Groupwise track filtering via iterative message passing and pruning

• Published in: NeuroImage (Orlando, Fla.) Vol. 221; p. 117147
• Main Authors: Xia, Yihao, Shi, Yonggang
• Format: Journal Article
• Language: English
• Published: United States Elsevier Inc 01.11.2020; Elsevier Limited; Elsevier
• Subjects: Adult; Aged; Aged, 80 and over; Algorithms; Alzheimer's disease; Anatomy; Brain; Brain architecture; Clustering; Connectivity; Diffusion Tensor Imaging - methods; Female; Fiber bundle; Filtering; Fornix; Fornix, Brain - anatomy & histology; Fornix, Brain - diagnostic imaging; Groupwise; Humans; Locus coeruleus; Locus Coeruleus - anatomy & histology; Locus Coeruleus - diagnostic imaging; Magnetic resonance imaging; Male; Methods; Middle Aged; Neural networks; Neurodegenerative diseases; Neuroimaging; Neuroimaging - methods; Pyramidal tracts; Pyramidal Tracts - anatomy & histology; Pyramidal Tracts - diagnostic imaging; Topography; Tractography; Connectivity; Filtering; Fiber bundle; Tractography; Groupwise
• ISSN: 1053-8119; 1095-9572; 1095-9572
• DOI: 10.1016/j.neuroimage.2020.117147

Tractography is an important tool for the in vivo analysis of brain connectivity based on diffusion MRI data, but it also has well-known limitations in false positives and negatives for the faithful reconstruction of neuroanatomy. These problems persist even in the presence of strong anatomical priors in the form of multiple region of interests (ROIs) to constrain the trajectories of fiber tractography. In this work, we propose a novel track filtering method by leveraging the groupwise consistency of fiber bundles that naturally exists across subjects. We first formalize our groupwise concept with a flexible definition that characterizes the consistency of a track with respect to other group members based on three important aspects: degree, affinity, and proximity. An iterative algorithm is then developed to dynamically update the localized consistency measure of all streamlines via message passing from a reference set, which then informs the pruning of outlier points from each streamline.
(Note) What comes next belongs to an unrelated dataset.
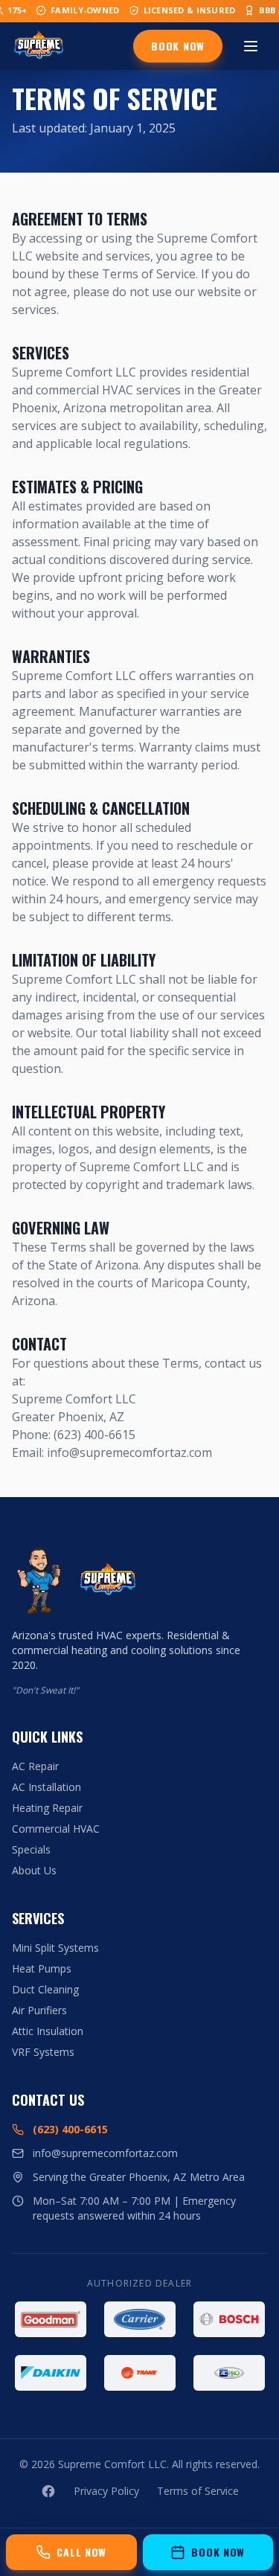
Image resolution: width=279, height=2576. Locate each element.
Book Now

In our experiments, we successfully applied our method to diffusion imaging data of varying resolutions from the Alzheimer’s Disease Neuroimaging Initiative (ADNI) and Human Connectome Project (HCP) for the consistent reconstruction of three important fiber bundles in human brain: the fornix, locus coeruleus pathways, and corticospinal tract. Both qualitative evaluations and quantitative comparisons showed that our method achieved significant improvement in enhancing the anatomical fidelity of fiber bundles.